Village in Somerset, England

Chilton Polden is a rural village and civil parish, situated close to Edington on the Somerset Levels to the north of the Polden Hills in Somerset, England.

==History==

The name of the village is thought to derive from its position on limestone and from the hill on which part of the parish lies. The form Chelton upon Poledowne is found in 1664. The Polden estate was given to Glastonbury Abbey by Æthelheard of Wessex in 729.

Chilton Priory (also known as Stradling's Folly) was originally built as a folly, and subsequently enlarged to become a country house. The tower and wing at the rear were built in 1838, for William Stradling. Stradling also incorporated various pieces of buildings and archaeological relics from around the county, especially materials from a Roman Villa at Chedzoy. The upper windows, battlements and grotesque heads came from a demolished castle at Enmore and the pinnacles from an old church tower at Langport. The staircase turret came from a church in Shepton Mallet and three of the windows in the nave from a chapel at Slapeland. The Priory has more recently been home to Katherine Maltwood who was an artist and became known as the discoverer of the Glastonbury Zodiac (otherwise known as the Temple of the Stars), an enormous geomantic creation surrounding the Tor at Glastonbury.

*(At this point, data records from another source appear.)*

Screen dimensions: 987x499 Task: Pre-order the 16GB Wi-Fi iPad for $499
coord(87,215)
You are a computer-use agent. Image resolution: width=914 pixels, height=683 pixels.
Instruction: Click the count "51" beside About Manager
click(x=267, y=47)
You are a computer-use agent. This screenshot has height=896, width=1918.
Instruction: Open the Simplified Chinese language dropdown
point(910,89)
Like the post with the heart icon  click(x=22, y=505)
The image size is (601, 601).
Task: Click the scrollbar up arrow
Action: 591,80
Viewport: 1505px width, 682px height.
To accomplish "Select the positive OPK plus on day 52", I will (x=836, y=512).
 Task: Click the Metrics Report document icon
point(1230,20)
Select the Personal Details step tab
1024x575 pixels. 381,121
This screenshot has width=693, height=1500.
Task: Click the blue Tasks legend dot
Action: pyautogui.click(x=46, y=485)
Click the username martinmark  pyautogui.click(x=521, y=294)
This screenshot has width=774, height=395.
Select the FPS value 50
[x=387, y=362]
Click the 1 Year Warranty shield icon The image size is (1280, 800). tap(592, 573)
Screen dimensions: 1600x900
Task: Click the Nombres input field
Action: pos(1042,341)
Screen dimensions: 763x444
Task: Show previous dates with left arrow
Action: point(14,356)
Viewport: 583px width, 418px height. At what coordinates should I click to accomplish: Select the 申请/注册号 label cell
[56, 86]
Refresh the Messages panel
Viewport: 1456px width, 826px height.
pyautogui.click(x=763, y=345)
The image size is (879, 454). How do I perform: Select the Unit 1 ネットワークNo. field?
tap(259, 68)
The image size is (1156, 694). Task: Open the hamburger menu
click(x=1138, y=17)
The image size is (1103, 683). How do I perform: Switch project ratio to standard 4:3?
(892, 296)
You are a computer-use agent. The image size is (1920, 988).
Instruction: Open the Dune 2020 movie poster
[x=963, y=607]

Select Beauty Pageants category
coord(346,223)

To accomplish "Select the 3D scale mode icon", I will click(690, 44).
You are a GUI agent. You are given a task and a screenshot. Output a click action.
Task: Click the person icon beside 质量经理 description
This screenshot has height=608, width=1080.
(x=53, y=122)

The Temple was another folly tower, built by Stradling in the early 19th incorporating re-used 15th features.

The village gives its name to the ambling piano piece The Way to Polden (Op. 76) by British composer York Bowen.

==Governance==

The parish council has responsibility for local issues, including setting an annual precept (local rate) to cover the council's operating costs and producing annual accounts for public scrutiny. The parish council evaluates local planning applications and works with the local police, district council officers, and neighbourhood watch groups on matters of crime, security, and traffic. The parish council's role also includes initiating projects for the maintenance and repair of parish facilities, as well as consulting with the district council on the maintenance, repair, and improvement of highways, drainage, footpaths, public transport, and street cleaning. Conservation matters (including trees and listed buildings) and environmental issues are also the responsibility of the council.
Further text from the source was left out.